Marathi is an Indian language spoken predominantly by the Marathi people of Maharashtra. Marathi has some of the oldest literature of all modern Indo-Aryan languages, dating from about 900 AD. Early Marathi literature written during the Yadava (850-1312 CE) was mostly religious and philosophical in nature. Dnyaneshwar (1275–1296) was the first Marathi literary figure who had wide readership and profound influence. His major works are Amrutanubhav and Bhavarth Deepika (popularly known as Dnyaneshwari), a 9000-couplet long commentary on the Bhagavad Gita. (Source: Wikipedia)


Use CorpusImporter() or browse the CLTK GitHub organization (anything beginning with Marathi_) to discover available Marathi corpora.

In [1]: from cltk.corpus.utils.importer import CorpusImporter

In [2]: c = CorpusImporter('Marathi')

In [3]: c.list_corpora


In [1]: from cltk.tokenize.indian_tokenizer import indian_punctuation_tokenize_regex as i_word

In [2]: sentence = "आतां विश्वात्मके देवे, येणे वाग्यज्ञे तोषावे, तोषोनि मज द्यावे, पसायदान हे"

In [3]: Marathi_text_tokenize = i_word(sentence)

In [4]: Marathi_text_tokenize
['आतां', 'विश्वात्मके', 'देवे,', 'येणे', 'वाग्यज्ञे', 'तोषावे,', 'तोषोनि', 'मज', 'द्यावे,', 'पसायदान', 'हे']


Alphabets of Marathi language are placed in cltk/corpus/Marathi/ DIGITS = ['०', '१', '२', '३', '४', '५', '६', '७', '८', '९']

In [1]: from cltk.corpus.Marathi.alphabet import DIGITS

In [2]: DIGITS[5]

Out[2]: '५'

There are 13 vowels in Marathi.
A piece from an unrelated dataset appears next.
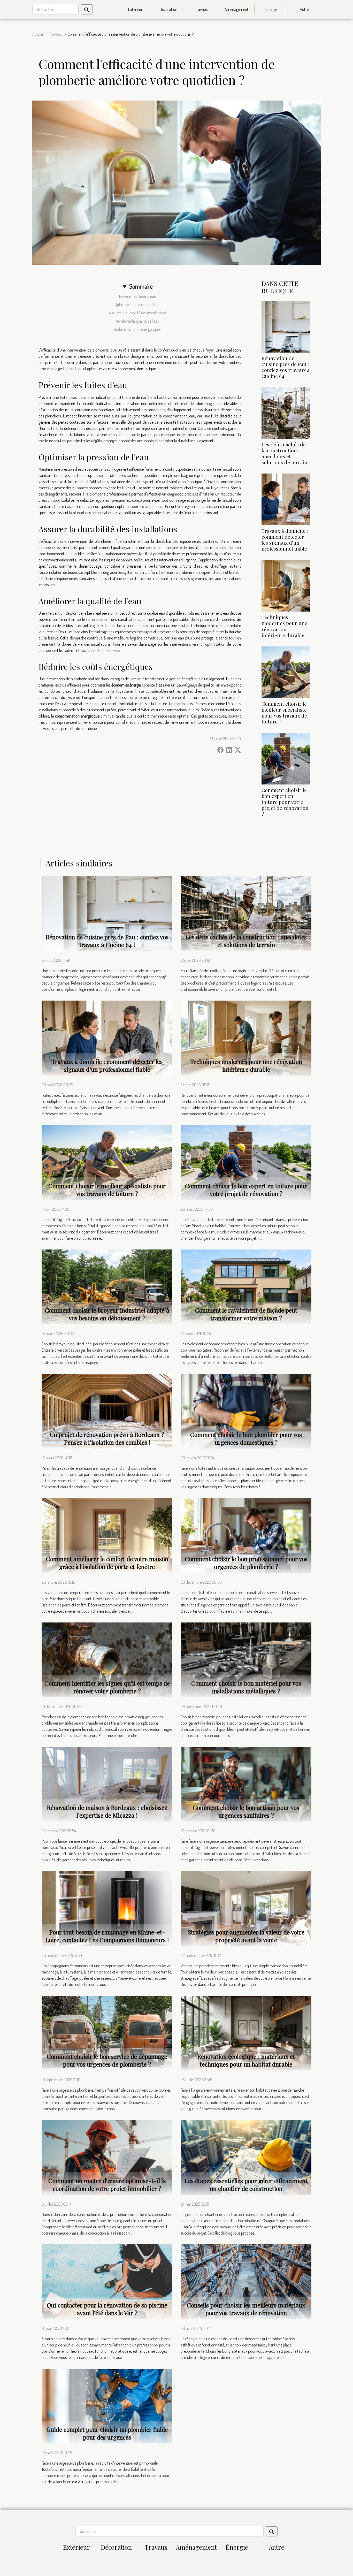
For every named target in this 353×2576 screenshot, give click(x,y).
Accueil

All vowels have their indepenedent form and a matra form, which are used for modifying consonents: VOWELS = ['अ', 'आ', 'इ', 'ई', 'उ', 'ऊ', 'ऋ', 'ए', 'ऐ', 'ओ', 'औ', 'अॅ', 'ऑ'].

The International Alphabet of Sanskrit Transliteration (I.A.S.T.) is a transliteration scheme that allows the lossless romanization of Indic scripts as employed by Sanskrit and related Indic languages. It is based on a scheme that emerged during the nineteenth century from suggestions by Charles Trevelyan, William Jones, Monier Monier-Williams and other scholars, and formalised by the Transliteration Committee of the Geneva Oriental Congress, in September 1894. IAST makes it possible for the reader to read the Indic text unambiguously, exactly as if it were in the original Indic script. The vowels would be represented thus: IAST_REPRESENTATION_VOWELS = ['a', 'ā', 'i', 'ī', 'u', 'ū', 'ṛ', 'e', 'ai', 'o', 'au', 'ae', 'ao'].
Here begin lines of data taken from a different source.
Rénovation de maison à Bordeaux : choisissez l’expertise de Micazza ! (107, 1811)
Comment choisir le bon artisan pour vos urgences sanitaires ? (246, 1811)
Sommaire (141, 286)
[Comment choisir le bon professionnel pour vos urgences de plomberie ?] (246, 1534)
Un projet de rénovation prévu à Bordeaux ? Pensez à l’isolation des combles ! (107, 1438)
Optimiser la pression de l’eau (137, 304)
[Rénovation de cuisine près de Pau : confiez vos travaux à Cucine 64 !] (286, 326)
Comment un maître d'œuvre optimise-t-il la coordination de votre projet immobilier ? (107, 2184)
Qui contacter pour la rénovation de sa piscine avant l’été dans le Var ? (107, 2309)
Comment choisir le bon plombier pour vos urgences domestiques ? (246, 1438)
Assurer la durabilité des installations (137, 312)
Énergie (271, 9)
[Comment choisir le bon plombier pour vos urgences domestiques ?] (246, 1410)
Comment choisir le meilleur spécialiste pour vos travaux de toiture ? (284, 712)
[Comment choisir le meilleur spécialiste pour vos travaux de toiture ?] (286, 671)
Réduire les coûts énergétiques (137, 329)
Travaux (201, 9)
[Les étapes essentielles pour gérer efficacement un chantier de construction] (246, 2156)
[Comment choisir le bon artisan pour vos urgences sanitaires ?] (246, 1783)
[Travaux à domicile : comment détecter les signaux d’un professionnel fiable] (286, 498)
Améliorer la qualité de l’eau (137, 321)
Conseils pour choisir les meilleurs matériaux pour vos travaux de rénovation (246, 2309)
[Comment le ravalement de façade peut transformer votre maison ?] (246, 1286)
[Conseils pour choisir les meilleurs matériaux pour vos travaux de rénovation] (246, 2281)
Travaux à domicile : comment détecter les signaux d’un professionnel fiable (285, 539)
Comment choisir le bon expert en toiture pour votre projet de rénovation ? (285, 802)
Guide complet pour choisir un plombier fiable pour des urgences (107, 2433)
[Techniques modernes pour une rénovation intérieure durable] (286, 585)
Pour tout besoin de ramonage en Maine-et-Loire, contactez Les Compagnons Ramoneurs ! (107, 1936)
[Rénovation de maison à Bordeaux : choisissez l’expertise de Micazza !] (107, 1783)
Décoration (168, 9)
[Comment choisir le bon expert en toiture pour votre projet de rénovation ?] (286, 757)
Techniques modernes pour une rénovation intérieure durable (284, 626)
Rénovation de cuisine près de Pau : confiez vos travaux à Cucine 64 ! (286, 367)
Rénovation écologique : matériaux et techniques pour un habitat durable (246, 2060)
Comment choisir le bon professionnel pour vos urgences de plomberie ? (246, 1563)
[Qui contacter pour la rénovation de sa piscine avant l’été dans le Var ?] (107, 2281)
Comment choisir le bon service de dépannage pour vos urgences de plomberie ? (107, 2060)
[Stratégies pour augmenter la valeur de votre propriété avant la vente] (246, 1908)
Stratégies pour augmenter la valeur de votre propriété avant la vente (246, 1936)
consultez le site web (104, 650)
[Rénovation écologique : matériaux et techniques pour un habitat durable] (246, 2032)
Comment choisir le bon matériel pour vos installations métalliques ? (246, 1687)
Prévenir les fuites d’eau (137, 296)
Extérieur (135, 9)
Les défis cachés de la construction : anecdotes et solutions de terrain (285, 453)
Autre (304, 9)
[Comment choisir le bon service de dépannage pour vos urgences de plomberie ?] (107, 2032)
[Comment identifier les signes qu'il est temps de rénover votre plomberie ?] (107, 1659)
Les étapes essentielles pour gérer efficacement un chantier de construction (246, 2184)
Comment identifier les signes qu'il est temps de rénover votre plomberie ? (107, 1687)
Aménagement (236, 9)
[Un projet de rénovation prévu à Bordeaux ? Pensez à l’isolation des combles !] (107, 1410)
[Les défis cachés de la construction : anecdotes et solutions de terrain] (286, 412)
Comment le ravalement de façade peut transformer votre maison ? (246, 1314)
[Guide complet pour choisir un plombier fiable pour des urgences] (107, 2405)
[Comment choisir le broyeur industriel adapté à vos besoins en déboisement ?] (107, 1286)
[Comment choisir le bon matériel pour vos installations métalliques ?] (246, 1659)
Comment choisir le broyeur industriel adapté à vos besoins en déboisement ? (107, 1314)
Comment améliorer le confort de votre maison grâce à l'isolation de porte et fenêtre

In [1]: from cltk.corpus.Marathi.alphabet import VOWELS

In [2]: VOWELS

Out[2]: ['अ', 'आ', 'इ', 'ई', 'उ', 'ऊ', 'ऋ', 'ए', 'ऐ', 'ओ', 'औ', 'अॅ', 'ऑ']

In [3]: from cltk.corpus.Marathi.alphabet import IAST_REPRESENTATION_VOWELS


out[4]: ['a', 'ā', 'i', 'ī', 'u', 'ū', 'ṛ', 'e', 'ai', 'o', 'au', 'ae', 'ao']
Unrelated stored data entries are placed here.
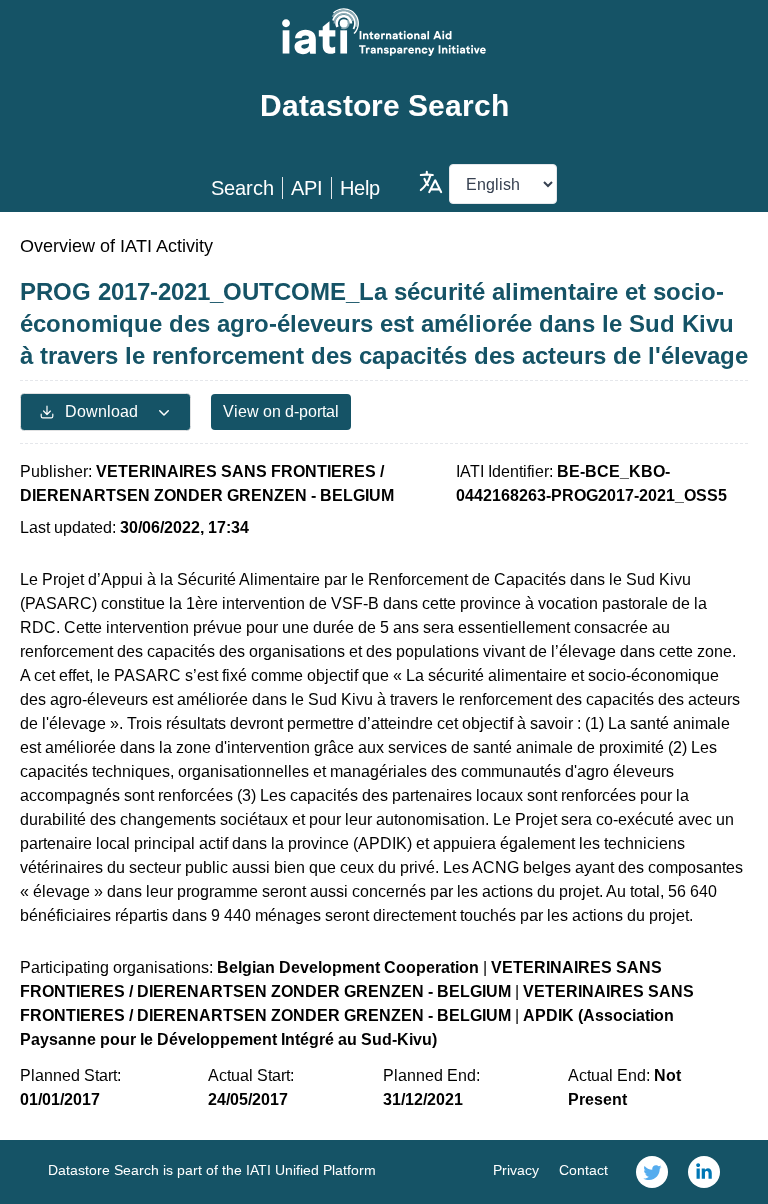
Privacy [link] (516, 1170)
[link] (652, 1172)
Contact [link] (583, 1170)
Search (242, 188)
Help (360, 188)
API (307, 188)
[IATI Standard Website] (384, 32)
Similarly we can import others vowels and consonants. There are 25 regular consonants (consonants that stop air from moving out of the mouth) in Marathi, and they are organized into groups ("vargas") of five. The vargas are ordered according to where the tongue is in the mouth. Each successive varga refers to a successively forward position of the tongue. The vargas are ordered and named thus (with an example of a corresponding consonant):

  1. Velar: A velar consonant is a consonant that is pronounced with the back part of the tongue against the soft palate, also known as the velum, which is the back part of the roof of the mouth (e.g., k).
  2. Palatal: A palatal consonant is a consonant that is pronounced with the body (the middle part) of the tongue against the hard palate (which is the middle part of the roof of the mouth) (e.g., j).
  3. Retroflex: A retroflex consonant is a coronal consonant where the tongue has a flat, concave, or even curled shape, and is articulated between the alveolar ridge and the hard palate (e.g., English t).
  4. Dental: A dental consonant is a consonant articulated with the tongue against the upper teeth (e.g., Spanish t).
  5. Labial: Labials or labial consonants are articulated or made with the lips (e.g., p).
VELAR_CONSONANTS = ['क', 'ख', 'ग', 'घ', 'ङ']

PALATAL_CONSONANTS = ['च', 'छ', 'ज', 'झ', 'ञ']

RETROFLEX_CONSONANTS = ['ट','ठ', 'ड', 'ढ', 'ण']

DENTAL_CONSONANTS = ['त', 'थ', 'द', 'ध', 'न']

LABIAL_CONSONANTS = ['प', 'फ', 'ब', 'भ', 'म']

IAST_VELAR_CONSONANTS = ['k', 'kh', 'g', 'gh', 'ṅ']

IAST_PALATAL_CONSONANTS = ['c', 'ch', 'j', 'jh', 'ñ']

IAST_RETROFLEX_CONSONANTS = ['ṭ', 'ṭh', 'ḍ', 'ḍh', 'ṇ']

IAST_DENTAL_CONSONANTS = ['t', 'th', 'd', 'dh', 'n']

IAST_LABIAL_CONSONANTS = ['p', 'ph', 'b', 'bh', 'm']

There are four semi vowels in Marathi:

SEMI_VOWELS = ['य', 'र', 'ल', 'व']

IAST_SEMI_VOWELS = ['y', 'r', 'l', 'w']

There are three sibilants in Marathi:

SIBILANTS = ['श', 'ष', 'स']

IAST_SIBILANTS = ['ś', 'ṣ', 's']

There is one fricative consonant in Marathi:



There are three additional consonants:

ADDITIONAL_CONSONANTS = ['ळ', 'क्ष', 'ज्ञ']